Fries retired as the COVID-19 pandemic hit and regularly visits his neighborhood Green Lake Aurora shop, where he’s on a first name basis with staff, or the Issaquah PCC after a hike with his daughter, or a Ballard stop when they’re shopping in that area. “One of my goals with her is to go in and try the lunch at the downtown store.” His neighborhood store especially feels like a true community.
“I get to know the people in the meat department and ask them for suggestions. I ask the produce people, “What orange do you like? What’s your favorite apple this week?”
“I think PCC has always satisfied my desire to buy food from people who are conscious of the planet and health.”

Meet PCC member Bria Hedahl
Bria Hedahl jokes that her resume has two parts: A small section with her official career, and then a long, long list of all the nonprofits where she’s volunteered.
A now-retired bus driver with King County Metro, Hedahl’s focus is all on a more sustainable planet. Her long PCC membership was right in line with her other passions.
Hedahl’s family settled in the Seattle area in the early 1960s, after her father’s retirement from the Marine Corps. “I grew up in Lake Forest Park. I had a horse in my backyard, it was like (that) way back when!” Interstate 5 ended at 145th street then, and what is now the Burke Gilman trail was still a railroad corridor. After the trail was dedicated for public use in 1978, Hedahl would lead volunteer crews pulling blackberries and cultivating native plantings on the path.
She was an early volunteer with Seattle Tilth’s Master Composting program, which helped make Seattle an early leader in home composting, and as a Master Gardener in Snohomish County. She volunteered with the PCC Farmland Trust, now the Washington Farmland Trust, and was a Green Seattle steward.
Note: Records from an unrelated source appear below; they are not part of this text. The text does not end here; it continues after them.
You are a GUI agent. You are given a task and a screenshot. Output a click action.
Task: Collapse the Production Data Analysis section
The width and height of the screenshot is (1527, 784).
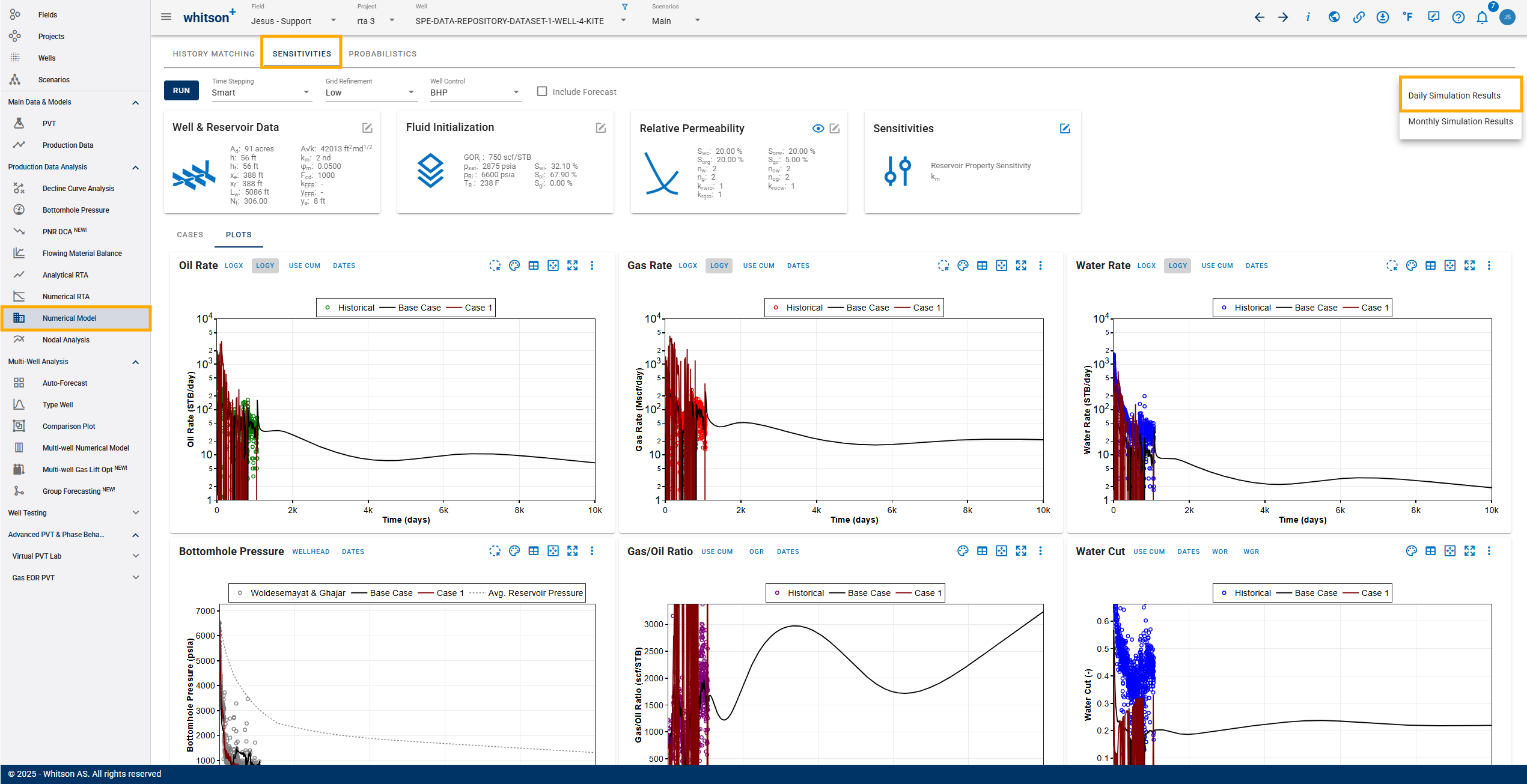[x=136, y=167]
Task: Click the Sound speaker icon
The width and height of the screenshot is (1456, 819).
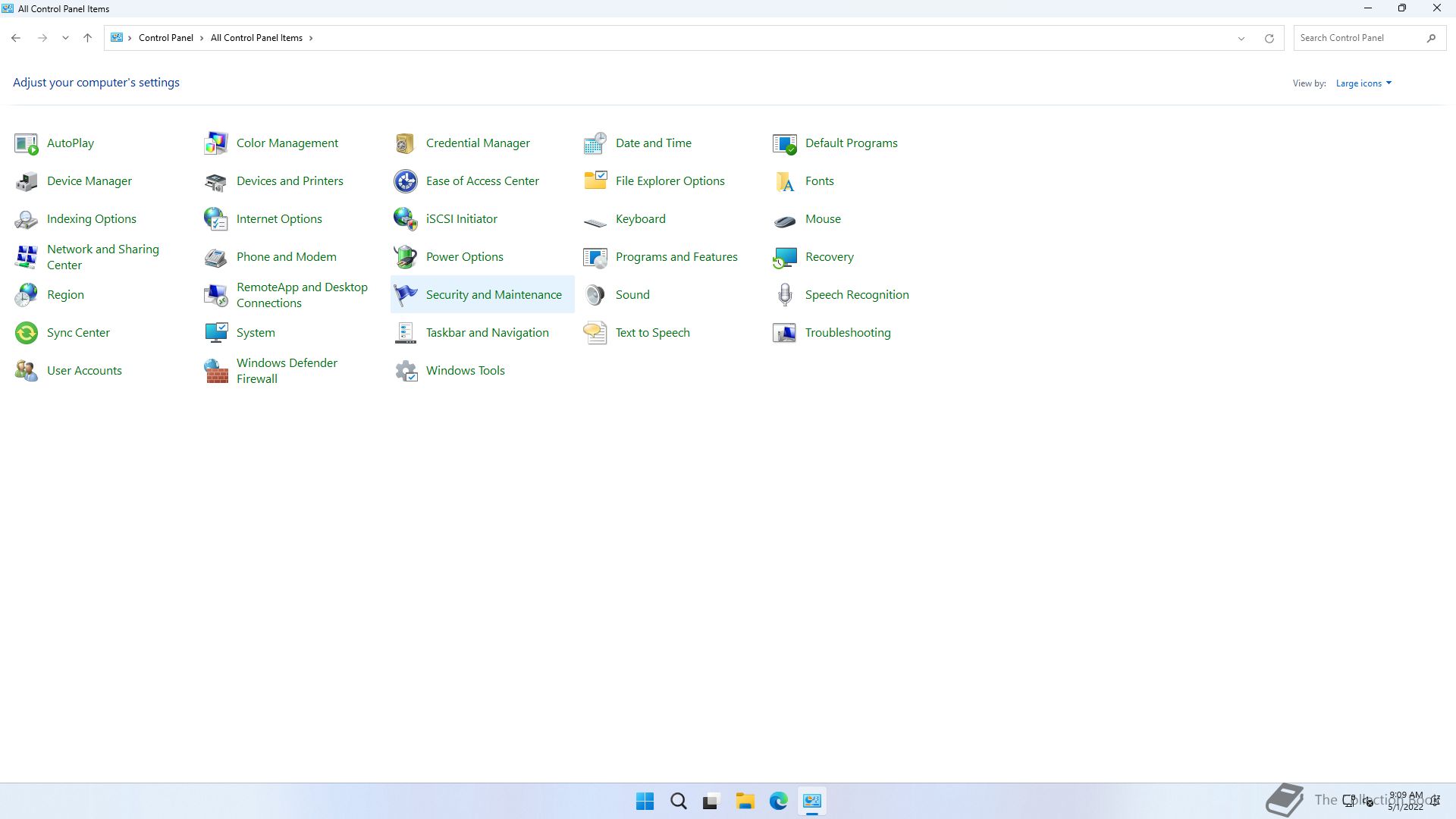Action: (595, 295)
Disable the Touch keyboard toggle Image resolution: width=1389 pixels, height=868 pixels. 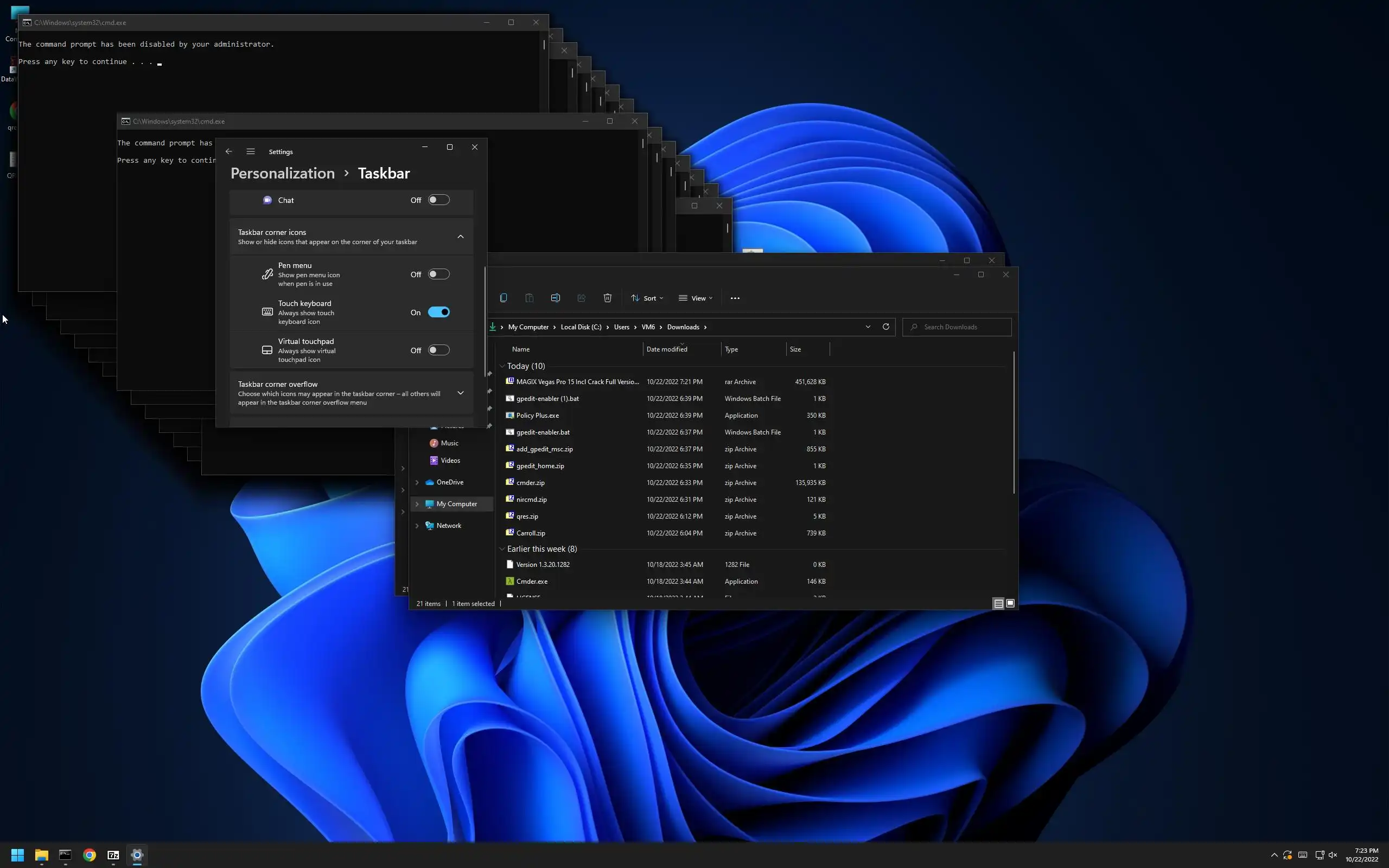[438, 312]
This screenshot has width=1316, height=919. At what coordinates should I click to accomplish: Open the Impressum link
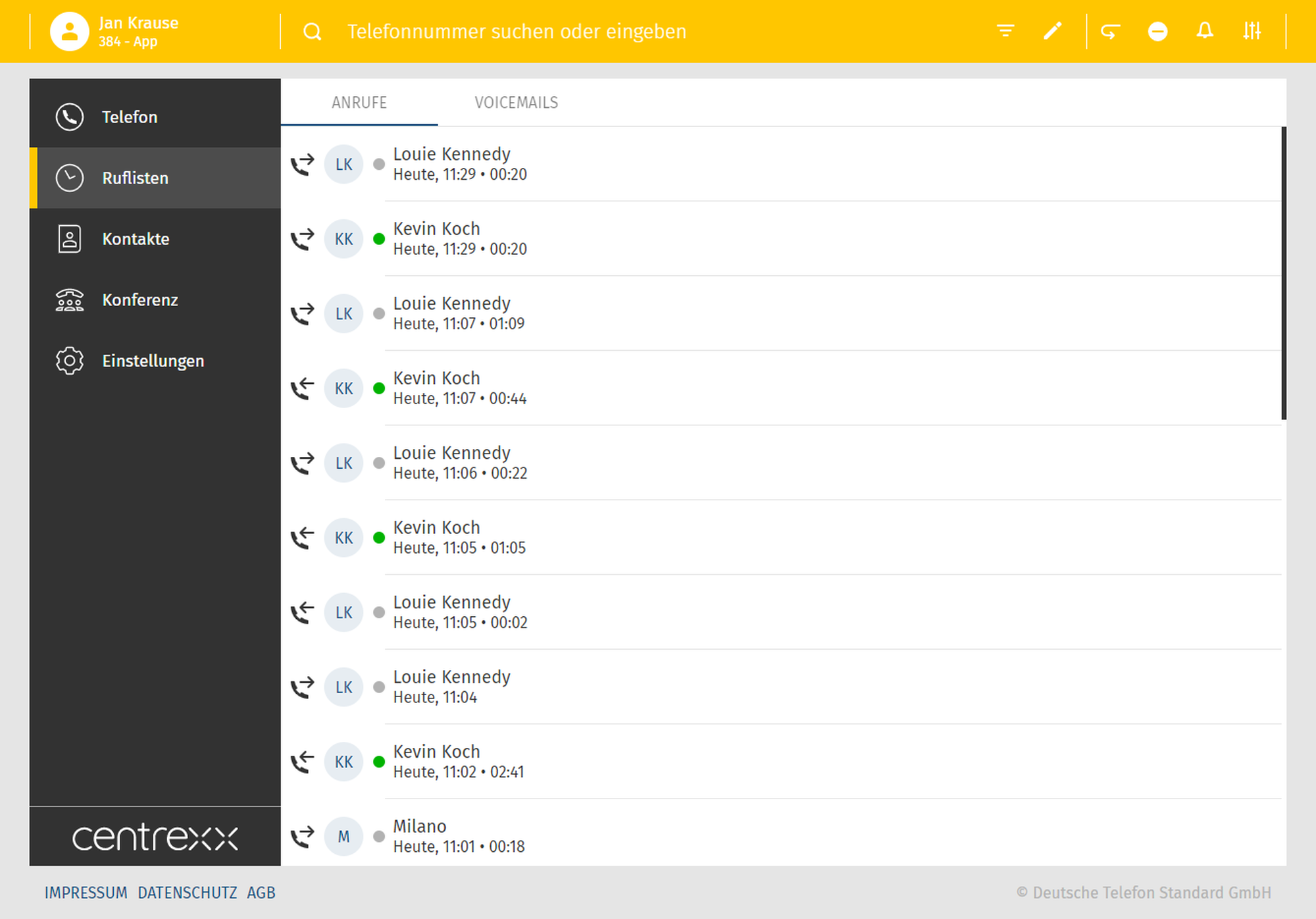[x=86, y=893]

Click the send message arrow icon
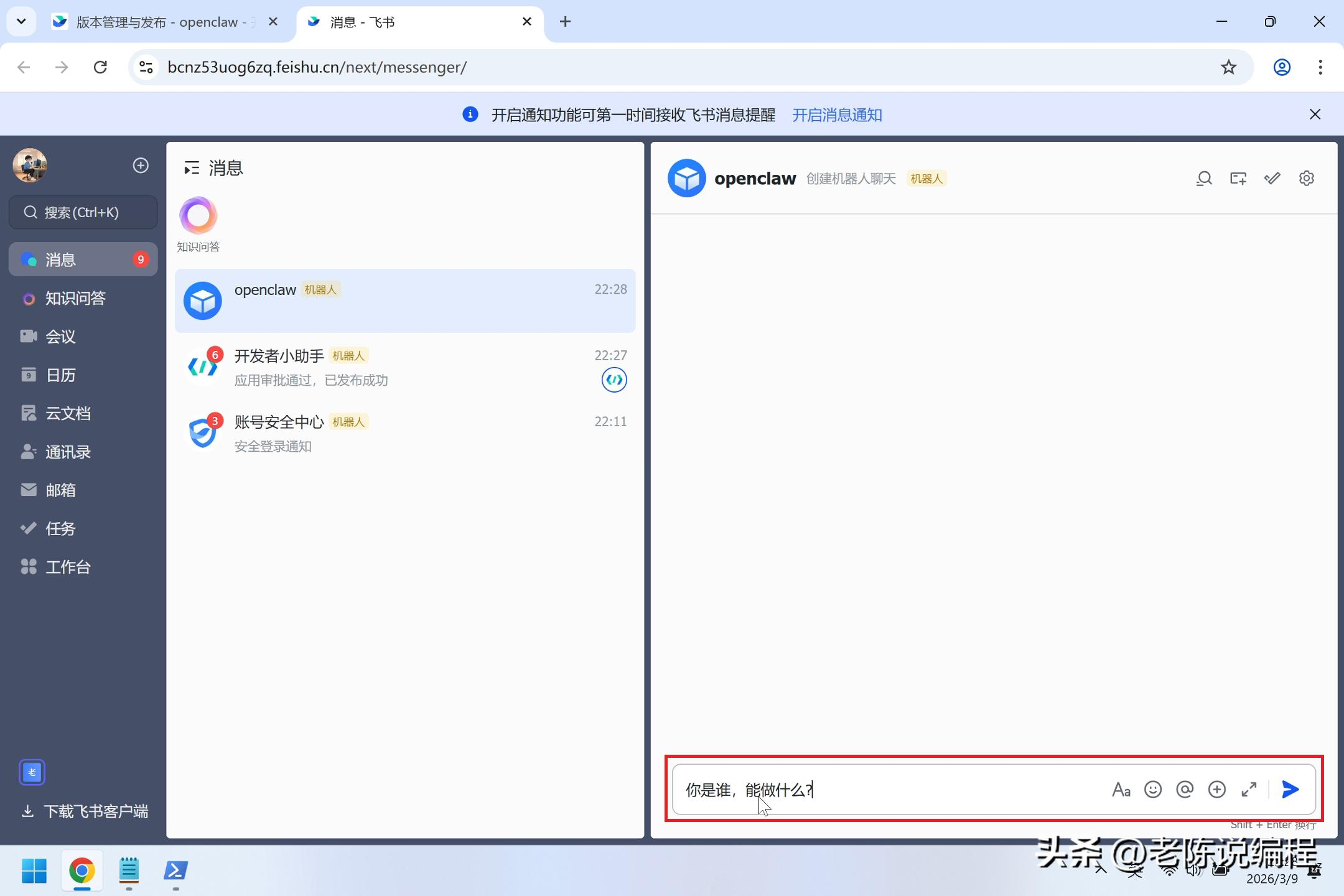pos(1290,790)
She loved working outdoors, and keenly feels the need for environmental volunteers. “I do it for the Earth,” she said.
A PCC member for decades, she shops for food only at co-ops – often at the Edmonds PCC, near where she lives. Her favorite items include goat milk, and she tries to avoid white flour, sugar, and plastic packaging.
“I’m just whittling it down to the point where I say, OK, I’m doing what I can,” she said.
Whenever she sees food advertised online, she asks “Is it organic? Is it local?”
“I want somebody to say to themselves, when you walk in and put something in your mouth, where is that food coming from? And how does it help this planet that we can live on?”

Meet PCC member Noah Crissey
Noah Crissey stops at PCC’s Green Lake Aurora store several times a week.
He’s a dedicated co-op shopper – but he has another reason for the regular visits. He’s also the neighborhood mail carrier. The store is in the middle of his route, convenient for lunch, but he said he’d be a regular anyway, since the co-op carries foods that fit with how his family wants to eat.
“There are a lot of ingredients that I try to avoid, and all kinds of processed foods that we know are not good for you,” he said. He started with a small list of ingredients to stay away from, but it keeps growing as he finds out more about issues with the modern food system.
Crissey looks for organic and non-GMO foods, and avoids seed oils in favor of fats like butter or ghee or olive oil. Even if foods are organic, he noted, it’s important to look into how they are made. Avoiding ingredients treated with glyphosates is a priority.
Crissey cooks a lot at home, where he lives with his wife, their 12-year-old daughter, and his mother-in-law, who enjoys gardening. Another PCC fan in the family: His daughter’s pet bunny, who appreciates the produce.
While work takes Crissey to the co-op, he chose to join as a member as well, saying the member discounts alone paid for themselves long ago. “You just pay the one time and then you’re a member forever.”